Why doesn’t findstr use the standard regular expression library? - nikbackm
https://blogs.msdn.microsoft.com/oldnewthing/20151209-00/?p=92361
======
X-Istence
> For example, Safari uses PCRE, but the PCRE copyright, licensing terms, and
> disclaimer do not appear in the Safari EULA or any other Safari
> documentation I can find.

Open Safari -> Help -> Acknowledgements -> Cmd + F -> PCRE

Bam, PCRE license found!

[http://imgur.com/lFkvkFS](http://imgur.com/lFkvkFS)

------
aaronem
So basically for the same reason make still cares about the difference between
0x20 and 0x09.

Which honestly never made sense to me. I mean, we all know the story about how
the original author realized having leading tabs, rather than leading
whitespace, as a syntax element was a terrible idea. But I never understood
why he couldn't modify make to accept the latter instead of the former -- more
specifically, why "there's already an existing user base" was cited as a
reason not to make this _non-breaking_ change.

------
howeyc
Wow, two reason for this, one of which I didn't expect (the first).

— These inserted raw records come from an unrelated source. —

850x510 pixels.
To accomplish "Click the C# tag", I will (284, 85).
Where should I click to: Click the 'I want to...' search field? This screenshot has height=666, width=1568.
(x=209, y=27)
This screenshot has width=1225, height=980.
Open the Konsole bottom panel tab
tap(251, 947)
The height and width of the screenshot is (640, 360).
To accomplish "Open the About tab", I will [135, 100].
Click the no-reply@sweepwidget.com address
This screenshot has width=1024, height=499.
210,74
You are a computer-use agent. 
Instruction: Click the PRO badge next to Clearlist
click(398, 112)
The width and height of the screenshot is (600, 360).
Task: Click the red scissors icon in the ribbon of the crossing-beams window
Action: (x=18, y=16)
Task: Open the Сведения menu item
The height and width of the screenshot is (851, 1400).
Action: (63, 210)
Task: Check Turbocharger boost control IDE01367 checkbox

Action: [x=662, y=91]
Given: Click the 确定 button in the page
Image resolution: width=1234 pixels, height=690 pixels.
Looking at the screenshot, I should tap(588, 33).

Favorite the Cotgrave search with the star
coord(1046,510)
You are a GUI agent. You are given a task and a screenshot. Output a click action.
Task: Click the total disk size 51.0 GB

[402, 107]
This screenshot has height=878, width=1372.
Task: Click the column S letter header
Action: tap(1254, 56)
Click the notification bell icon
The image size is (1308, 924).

1\. Because the code is so old we don't want to have an intern figure out how
to do it. (Adding a switch for a new PCRE, such as /P, is hard) Oh, and
reading and understanding licenses is HARD?!?!? WTF?

2\. It would break backwards-compatability if we did it. (Well, duh).

I understand now it may not be worth it (powershell/.net is the future or
whatever), but really, at no time in the 90's and 00's did you think it may be
worth some time?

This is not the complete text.